Sale of land to Rowland Hall is debated

Published: Wednesday, March 8 2006 12:00 a.m. MST

Salt Lake City Council members on Tuesday night peppered city employees with questions about 13 acres of undeveloped land on the city's east side.

The Mt. Olivet Cemetery owns the plot, located at roughly 1500 East and 800 South, and wants to sell the land to Rowland Hall-St. Mark's private school so it can expand its campus. The school operates a grade school just east of the plot and wants to move its high school from 970 E. 800 South.

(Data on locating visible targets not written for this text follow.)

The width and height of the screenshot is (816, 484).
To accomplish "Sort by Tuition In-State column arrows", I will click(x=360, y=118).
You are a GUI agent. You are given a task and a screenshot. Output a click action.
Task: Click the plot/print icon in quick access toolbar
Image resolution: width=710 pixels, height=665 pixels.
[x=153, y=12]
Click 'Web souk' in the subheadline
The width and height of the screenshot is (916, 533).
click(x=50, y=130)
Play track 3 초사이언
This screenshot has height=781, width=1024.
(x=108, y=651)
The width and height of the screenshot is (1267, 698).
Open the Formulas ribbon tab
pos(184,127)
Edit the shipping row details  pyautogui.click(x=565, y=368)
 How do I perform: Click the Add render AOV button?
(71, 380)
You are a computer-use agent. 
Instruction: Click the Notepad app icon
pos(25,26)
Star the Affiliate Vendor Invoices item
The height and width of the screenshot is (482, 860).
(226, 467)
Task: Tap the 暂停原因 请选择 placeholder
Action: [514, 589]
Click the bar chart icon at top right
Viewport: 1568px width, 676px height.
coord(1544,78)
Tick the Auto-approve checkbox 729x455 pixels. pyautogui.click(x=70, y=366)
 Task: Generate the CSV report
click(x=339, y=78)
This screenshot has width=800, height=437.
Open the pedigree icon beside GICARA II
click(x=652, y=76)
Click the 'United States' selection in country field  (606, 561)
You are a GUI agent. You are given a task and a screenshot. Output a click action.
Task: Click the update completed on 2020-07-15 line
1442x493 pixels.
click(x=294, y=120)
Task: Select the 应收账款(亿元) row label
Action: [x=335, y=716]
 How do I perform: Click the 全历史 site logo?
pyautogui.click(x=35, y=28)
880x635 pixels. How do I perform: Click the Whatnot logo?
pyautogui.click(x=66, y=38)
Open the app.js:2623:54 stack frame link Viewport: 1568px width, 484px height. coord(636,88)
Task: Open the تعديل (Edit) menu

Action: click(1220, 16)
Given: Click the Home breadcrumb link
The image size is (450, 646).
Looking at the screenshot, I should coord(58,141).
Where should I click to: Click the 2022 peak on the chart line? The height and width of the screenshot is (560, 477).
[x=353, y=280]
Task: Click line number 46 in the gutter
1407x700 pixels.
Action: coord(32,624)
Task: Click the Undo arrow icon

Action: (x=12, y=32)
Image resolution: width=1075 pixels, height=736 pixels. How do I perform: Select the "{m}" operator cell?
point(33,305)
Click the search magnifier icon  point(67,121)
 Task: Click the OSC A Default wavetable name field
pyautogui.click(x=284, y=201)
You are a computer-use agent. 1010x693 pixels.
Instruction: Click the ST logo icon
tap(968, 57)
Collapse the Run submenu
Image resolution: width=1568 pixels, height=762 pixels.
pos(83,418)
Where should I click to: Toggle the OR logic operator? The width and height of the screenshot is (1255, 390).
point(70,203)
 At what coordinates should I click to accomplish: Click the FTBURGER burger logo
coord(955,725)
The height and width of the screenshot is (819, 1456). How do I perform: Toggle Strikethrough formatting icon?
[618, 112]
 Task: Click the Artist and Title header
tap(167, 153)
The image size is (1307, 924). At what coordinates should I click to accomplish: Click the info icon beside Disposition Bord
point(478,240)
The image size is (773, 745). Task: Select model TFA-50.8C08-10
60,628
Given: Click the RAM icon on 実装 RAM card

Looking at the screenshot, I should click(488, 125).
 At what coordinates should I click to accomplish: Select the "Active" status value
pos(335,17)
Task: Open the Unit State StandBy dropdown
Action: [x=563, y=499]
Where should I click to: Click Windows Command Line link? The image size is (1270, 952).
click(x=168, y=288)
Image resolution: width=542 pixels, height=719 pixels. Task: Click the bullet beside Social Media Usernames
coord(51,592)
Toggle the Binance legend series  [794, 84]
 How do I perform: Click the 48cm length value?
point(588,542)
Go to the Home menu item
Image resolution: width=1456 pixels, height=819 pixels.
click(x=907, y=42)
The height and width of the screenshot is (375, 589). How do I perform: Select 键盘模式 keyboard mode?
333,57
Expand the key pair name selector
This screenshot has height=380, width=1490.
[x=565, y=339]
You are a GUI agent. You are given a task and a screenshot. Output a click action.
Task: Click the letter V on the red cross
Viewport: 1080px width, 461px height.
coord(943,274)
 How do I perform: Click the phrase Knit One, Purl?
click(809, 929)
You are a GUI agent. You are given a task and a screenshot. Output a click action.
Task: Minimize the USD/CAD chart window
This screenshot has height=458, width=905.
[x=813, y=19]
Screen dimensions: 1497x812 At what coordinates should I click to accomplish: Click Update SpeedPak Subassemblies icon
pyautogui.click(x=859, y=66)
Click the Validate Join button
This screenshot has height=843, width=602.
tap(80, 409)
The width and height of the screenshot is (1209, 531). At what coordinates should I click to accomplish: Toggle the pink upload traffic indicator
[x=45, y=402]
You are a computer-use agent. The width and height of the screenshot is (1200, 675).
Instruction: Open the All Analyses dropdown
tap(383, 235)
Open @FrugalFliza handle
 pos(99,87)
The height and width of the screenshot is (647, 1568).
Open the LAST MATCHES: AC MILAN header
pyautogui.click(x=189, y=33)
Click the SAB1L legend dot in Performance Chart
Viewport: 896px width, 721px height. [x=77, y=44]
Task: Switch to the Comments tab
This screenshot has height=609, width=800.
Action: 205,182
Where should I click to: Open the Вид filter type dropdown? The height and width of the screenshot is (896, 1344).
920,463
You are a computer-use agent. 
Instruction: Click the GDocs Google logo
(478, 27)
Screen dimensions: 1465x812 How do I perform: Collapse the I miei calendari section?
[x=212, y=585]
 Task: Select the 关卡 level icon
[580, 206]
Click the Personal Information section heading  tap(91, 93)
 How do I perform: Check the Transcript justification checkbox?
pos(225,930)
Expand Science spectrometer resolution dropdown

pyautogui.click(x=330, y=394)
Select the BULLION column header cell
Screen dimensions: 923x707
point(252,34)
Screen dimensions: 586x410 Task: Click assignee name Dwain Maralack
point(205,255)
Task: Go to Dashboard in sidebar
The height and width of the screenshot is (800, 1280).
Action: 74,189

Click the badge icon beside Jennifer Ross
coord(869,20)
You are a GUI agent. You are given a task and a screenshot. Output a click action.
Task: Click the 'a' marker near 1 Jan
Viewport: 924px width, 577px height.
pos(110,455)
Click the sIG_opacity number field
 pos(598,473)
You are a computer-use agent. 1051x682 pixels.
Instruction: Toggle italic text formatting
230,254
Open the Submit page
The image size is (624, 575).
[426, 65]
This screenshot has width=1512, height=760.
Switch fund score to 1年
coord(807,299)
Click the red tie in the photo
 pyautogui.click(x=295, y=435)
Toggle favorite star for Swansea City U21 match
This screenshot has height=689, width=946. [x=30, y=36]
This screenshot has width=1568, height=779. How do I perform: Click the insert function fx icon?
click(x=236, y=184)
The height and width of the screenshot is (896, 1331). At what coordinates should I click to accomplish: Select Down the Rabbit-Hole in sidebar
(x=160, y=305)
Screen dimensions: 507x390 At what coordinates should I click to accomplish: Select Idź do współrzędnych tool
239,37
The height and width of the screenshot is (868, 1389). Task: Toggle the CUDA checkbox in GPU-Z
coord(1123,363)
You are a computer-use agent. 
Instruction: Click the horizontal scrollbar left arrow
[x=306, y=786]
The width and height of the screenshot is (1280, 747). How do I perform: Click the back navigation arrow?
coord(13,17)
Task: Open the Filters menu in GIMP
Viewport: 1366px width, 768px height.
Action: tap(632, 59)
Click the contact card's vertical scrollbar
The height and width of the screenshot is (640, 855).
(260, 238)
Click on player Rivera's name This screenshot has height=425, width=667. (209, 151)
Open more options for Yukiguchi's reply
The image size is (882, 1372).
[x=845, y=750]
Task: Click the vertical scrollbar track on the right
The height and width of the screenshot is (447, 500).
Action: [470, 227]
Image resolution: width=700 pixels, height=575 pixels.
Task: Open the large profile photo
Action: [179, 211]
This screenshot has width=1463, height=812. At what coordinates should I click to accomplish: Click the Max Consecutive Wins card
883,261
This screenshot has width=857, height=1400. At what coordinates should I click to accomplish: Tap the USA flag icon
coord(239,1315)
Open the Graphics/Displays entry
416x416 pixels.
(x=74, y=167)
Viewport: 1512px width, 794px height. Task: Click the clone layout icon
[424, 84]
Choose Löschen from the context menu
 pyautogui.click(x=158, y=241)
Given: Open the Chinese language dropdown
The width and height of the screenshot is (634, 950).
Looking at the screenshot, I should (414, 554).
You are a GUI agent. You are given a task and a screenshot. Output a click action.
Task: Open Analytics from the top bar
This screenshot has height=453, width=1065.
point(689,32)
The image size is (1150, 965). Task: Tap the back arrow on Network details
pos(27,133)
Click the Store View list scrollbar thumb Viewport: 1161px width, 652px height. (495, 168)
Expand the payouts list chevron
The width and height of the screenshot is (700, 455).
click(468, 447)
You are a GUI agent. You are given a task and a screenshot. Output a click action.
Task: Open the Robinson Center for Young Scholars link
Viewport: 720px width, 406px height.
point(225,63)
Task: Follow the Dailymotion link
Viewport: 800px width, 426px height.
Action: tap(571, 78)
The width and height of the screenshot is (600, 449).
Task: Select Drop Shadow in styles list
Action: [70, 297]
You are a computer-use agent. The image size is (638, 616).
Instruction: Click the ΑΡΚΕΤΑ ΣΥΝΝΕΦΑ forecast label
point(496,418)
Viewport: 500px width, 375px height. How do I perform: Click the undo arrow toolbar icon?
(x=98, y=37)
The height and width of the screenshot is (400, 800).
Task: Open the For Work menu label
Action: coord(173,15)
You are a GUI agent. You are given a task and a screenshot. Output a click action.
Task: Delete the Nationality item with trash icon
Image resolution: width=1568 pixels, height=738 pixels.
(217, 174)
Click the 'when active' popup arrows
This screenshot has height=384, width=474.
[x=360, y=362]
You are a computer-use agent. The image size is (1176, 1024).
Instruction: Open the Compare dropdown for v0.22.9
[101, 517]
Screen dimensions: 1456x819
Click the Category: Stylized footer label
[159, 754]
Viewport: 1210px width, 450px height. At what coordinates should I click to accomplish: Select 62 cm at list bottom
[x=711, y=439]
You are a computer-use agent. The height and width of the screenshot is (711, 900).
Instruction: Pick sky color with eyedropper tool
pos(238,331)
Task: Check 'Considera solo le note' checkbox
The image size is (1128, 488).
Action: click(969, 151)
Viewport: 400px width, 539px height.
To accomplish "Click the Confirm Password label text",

But neighbors and city planners aren't behind the sale, which is still pending. They say the open space should stay that way — sans traffic, development and buildings. The Yalecrest Community Council, whose boundary borders the land, and the citywide Planning Commission have recommended denying the sale, which would require a zoning change and an update of the city's master plan.

Council members questioned the city's policy on open space (it has nothing formal), the school's traffic impact study (Councilwoman Nancy Saxton discounted it), the land's former and current lives (alfalfa fields and fenced-in grassland, respectively), and allowed uses for land zoned open space (mortuary, developed park and recreation, among others).

"It seems like the key issue in this debate is the issue of open space and needing to protect open space," said Dave Buhler, council chairman.

But Yalecrest Community Council Chairman Jim Webster said his neighborhood primarily objects to the traffic from Rowland Hall's primary school.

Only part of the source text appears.